The DuPont Renewable Materials program was designed to support the 2015 Sustainability Goal of reducing dependence on oil and petrochemicals. DuPont Sorona is just one of the products that replace ingredients made with petrochemicals with those made with renewable resources. Many of these products also provide energy savings and reduction in greenhouse gas emissions over their petrochemical based counterparts.

DuPont has been recognized as an environmental leader by many including Ceres and Business Week to name a few.

[Also directed at Dawson:] What question(s) should I be asking when it comes to chemicals? Ask the same question(s) asked of other companies. There are two aspects to ‘sustainability’ – operational and product. Sustainable products can be made in an unsustainable way – inefficient systems, dangerous work environments, etc. Likewise unsustainable products can also be made by ‘sustainable’ companies – safe work environments, facilities powered by alternative energy, minimizing consumption of depletable resources, etc.
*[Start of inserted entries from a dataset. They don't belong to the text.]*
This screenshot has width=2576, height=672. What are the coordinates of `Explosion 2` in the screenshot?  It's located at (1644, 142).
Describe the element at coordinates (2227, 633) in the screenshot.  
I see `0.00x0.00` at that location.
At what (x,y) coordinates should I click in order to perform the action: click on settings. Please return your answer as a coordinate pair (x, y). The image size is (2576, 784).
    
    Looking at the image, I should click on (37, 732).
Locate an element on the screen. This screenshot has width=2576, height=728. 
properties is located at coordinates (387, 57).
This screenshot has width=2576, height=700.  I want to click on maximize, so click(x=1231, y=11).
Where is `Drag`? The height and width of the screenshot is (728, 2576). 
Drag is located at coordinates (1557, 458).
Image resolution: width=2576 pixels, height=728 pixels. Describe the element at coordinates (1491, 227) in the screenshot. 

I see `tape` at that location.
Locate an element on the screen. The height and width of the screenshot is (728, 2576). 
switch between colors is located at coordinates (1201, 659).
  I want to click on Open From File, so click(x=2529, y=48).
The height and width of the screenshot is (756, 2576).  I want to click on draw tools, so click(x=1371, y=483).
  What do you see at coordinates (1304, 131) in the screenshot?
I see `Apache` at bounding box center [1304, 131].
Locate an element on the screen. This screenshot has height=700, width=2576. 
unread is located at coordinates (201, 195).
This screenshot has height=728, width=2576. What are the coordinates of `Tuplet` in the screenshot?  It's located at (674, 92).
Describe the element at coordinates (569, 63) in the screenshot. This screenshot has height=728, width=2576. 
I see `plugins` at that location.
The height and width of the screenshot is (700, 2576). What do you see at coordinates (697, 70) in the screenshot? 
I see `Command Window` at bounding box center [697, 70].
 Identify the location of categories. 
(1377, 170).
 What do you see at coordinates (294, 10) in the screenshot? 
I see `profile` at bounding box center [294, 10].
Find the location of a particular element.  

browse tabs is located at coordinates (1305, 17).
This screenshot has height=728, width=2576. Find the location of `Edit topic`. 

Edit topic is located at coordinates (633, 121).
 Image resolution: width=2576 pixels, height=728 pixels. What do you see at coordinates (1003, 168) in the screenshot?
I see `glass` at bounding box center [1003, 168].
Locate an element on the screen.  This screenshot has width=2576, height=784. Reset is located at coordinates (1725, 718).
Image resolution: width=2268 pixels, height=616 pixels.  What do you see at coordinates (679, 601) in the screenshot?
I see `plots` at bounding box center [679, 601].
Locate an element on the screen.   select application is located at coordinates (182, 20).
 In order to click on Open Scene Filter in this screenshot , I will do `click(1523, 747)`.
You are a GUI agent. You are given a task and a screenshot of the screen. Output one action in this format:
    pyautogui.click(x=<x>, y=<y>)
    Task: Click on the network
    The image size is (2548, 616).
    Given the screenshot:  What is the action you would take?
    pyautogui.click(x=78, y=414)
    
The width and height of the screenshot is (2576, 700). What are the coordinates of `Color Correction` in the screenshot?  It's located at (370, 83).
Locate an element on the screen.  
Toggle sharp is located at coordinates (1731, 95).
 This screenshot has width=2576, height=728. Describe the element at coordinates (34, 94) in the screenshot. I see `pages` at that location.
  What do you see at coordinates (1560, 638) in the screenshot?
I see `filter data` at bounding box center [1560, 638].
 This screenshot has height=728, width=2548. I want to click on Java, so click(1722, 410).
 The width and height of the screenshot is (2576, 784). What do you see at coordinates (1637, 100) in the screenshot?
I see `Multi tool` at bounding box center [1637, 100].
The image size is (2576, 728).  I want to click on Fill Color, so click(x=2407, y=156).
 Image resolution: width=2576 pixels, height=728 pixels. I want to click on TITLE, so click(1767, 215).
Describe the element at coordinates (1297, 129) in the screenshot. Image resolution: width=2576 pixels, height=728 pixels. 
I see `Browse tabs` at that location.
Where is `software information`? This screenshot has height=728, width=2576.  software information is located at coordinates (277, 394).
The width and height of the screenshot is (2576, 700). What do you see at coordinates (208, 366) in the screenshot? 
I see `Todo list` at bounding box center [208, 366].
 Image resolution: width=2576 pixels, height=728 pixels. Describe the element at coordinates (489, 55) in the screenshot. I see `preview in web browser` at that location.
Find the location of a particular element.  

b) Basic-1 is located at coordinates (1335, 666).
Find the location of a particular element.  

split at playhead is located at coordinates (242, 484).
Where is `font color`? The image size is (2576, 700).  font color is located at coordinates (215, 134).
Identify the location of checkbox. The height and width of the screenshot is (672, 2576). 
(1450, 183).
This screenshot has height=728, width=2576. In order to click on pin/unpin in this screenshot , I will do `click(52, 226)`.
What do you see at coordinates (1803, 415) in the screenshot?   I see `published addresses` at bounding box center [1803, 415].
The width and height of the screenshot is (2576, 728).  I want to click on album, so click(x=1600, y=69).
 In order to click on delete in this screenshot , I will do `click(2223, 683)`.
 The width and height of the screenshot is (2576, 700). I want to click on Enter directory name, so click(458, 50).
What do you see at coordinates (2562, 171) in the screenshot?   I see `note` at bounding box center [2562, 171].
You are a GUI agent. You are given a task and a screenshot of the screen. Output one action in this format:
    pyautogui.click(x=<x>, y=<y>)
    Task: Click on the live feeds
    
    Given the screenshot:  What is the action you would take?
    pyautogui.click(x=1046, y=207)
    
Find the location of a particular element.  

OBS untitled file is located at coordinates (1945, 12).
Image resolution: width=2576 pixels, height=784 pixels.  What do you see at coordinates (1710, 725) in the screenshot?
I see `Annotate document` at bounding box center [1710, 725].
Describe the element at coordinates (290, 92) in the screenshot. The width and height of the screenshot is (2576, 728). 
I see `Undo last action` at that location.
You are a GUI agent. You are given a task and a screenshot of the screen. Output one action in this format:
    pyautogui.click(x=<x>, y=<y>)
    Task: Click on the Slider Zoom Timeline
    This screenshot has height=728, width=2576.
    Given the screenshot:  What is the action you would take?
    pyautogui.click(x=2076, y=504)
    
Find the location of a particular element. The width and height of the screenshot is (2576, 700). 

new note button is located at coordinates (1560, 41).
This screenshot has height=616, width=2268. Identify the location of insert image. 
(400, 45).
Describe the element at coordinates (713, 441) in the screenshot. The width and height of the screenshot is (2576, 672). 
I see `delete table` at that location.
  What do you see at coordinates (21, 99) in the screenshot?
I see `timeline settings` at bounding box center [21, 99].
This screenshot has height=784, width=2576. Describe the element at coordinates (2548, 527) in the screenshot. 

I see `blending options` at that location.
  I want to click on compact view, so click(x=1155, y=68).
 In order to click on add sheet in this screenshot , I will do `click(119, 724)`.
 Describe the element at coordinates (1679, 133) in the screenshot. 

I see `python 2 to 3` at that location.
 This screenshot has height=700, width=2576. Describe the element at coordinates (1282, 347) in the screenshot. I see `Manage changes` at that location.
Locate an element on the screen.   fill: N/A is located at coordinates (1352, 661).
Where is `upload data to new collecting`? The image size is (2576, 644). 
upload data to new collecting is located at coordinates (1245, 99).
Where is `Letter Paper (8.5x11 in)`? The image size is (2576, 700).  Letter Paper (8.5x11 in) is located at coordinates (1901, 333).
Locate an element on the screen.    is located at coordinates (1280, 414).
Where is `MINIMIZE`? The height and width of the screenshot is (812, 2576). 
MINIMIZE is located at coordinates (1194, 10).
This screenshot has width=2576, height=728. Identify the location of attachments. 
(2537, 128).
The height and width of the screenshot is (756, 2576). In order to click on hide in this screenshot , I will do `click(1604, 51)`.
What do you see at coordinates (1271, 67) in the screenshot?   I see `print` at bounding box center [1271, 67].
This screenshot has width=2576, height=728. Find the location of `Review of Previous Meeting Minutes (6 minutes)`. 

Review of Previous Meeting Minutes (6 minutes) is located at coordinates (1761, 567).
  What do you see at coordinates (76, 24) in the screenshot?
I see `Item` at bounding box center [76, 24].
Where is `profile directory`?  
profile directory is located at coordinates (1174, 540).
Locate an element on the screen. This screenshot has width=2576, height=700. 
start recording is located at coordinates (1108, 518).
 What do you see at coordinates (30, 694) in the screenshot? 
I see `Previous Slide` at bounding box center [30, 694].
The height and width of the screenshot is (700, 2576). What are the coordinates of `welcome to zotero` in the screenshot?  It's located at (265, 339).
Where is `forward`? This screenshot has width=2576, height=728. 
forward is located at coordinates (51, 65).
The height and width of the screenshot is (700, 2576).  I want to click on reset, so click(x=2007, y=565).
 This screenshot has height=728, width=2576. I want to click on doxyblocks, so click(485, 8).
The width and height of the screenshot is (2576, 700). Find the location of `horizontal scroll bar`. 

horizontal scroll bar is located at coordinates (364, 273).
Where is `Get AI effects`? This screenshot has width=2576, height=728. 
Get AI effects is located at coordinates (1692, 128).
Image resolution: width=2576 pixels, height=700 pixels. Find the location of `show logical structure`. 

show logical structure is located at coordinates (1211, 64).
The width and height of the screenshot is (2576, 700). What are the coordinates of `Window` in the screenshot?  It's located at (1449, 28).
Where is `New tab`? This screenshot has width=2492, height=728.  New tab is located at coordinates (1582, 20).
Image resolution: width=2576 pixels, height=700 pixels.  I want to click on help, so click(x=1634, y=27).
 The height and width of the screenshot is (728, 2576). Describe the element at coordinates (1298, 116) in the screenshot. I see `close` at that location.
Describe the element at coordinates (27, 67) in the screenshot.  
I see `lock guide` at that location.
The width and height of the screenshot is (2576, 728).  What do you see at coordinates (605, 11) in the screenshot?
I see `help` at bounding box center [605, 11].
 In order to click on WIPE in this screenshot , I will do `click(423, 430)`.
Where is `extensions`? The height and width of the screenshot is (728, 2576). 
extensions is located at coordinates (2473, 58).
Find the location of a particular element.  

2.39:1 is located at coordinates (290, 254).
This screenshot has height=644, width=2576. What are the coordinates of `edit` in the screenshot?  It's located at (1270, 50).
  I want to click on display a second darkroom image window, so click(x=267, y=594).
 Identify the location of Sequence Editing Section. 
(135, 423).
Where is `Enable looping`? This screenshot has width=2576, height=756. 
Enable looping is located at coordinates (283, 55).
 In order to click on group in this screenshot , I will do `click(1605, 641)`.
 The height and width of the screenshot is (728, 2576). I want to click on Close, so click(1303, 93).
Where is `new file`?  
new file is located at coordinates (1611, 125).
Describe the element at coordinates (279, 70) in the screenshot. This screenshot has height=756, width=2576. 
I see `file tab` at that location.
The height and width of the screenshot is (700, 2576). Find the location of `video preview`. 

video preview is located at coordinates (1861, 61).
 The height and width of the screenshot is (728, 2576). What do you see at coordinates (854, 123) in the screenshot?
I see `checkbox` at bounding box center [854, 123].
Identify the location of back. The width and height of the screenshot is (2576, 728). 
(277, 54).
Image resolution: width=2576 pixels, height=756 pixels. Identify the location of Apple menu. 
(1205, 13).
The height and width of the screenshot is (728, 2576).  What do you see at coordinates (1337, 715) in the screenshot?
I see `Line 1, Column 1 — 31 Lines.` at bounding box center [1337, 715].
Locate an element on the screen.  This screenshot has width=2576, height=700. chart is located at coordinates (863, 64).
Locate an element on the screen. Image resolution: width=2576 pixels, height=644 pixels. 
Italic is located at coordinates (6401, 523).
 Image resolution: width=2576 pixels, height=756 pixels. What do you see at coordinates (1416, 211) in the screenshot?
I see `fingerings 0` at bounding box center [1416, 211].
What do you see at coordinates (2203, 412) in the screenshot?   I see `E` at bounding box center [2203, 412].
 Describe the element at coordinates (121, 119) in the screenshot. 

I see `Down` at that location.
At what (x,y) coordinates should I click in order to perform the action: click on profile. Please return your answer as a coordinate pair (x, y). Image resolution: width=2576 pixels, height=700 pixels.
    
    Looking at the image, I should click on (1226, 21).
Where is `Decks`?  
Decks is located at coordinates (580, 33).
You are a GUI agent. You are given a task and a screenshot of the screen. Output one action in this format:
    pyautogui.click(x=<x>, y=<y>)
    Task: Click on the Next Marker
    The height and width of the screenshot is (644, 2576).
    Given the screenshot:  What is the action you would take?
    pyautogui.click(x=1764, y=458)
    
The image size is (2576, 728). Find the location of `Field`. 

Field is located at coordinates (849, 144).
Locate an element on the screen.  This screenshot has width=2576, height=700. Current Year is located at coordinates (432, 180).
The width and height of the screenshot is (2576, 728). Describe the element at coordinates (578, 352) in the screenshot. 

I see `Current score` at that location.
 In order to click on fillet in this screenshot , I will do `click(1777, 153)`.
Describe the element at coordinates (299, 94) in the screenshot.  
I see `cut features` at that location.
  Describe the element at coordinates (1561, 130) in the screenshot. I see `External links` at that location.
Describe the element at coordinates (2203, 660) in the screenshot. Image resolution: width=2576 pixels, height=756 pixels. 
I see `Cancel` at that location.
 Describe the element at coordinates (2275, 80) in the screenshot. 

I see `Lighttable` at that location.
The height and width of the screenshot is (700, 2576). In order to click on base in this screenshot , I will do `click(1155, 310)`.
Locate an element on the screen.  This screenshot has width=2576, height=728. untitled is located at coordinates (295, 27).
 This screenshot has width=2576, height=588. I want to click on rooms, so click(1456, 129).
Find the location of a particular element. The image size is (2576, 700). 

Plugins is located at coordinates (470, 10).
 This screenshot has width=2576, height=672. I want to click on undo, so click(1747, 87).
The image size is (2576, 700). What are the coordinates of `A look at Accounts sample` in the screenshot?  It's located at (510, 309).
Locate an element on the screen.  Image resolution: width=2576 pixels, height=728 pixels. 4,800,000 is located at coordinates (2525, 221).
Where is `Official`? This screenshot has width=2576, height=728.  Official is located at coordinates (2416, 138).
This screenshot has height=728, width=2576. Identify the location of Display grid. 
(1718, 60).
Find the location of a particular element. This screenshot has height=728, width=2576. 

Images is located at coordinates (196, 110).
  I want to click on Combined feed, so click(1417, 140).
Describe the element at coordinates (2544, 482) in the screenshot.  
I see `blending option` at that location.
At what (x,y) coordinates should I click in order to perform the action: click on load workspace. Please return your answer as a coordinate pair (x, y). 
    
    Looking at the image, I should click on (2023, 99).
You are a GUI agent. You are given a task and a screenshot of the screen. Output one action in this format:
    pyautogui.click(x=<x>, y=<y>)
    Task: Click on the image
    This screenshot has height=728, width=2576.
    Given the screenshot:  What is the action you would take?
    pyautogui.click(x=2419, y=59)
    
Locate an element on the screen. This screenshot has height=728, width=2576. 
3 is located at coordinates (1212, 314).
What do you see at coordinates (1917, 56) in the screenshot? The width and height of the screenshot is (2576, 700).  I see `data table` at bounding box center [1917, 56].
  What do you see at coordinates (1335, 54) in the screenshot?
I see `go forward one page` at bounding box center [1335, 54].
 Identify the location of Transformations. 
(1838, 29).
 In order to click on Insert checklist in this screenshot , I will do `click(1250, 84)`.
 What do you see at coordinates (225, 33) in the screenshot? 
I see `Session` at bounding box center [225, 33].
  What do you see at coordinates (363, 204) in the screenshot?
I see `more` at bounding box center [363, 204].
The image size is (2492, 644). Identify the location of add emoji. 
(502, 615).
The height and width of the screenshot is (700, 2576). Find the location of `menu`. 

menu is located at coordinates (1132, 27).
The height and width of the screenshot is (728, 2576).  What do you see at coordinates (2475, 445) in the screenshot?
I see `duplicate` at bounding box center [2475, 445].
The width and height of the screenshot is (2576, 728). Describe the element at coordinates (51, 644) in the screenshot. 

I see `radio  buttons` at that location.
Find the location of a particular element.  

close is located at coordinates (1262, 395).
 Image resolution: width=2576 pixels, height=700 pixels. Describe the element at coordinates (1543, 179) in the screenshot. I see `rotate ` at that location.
With many products, i.e. rubber – the synthetic or chemical substitute helps preserve the natural form of this product. Synthetics or man – made products help ease the burden on resources – how much land would it take to grow the cotton or raise the sheet, etc. to replace all the synthetic fibers (polyester, nylon, etc.) used on all fiber applications? Is the question being asked relating to the company or to the products that any company produces? Perception vs. reality – education and understanding are important to really understand companies and the products they make and realistically measure the possible alternatives.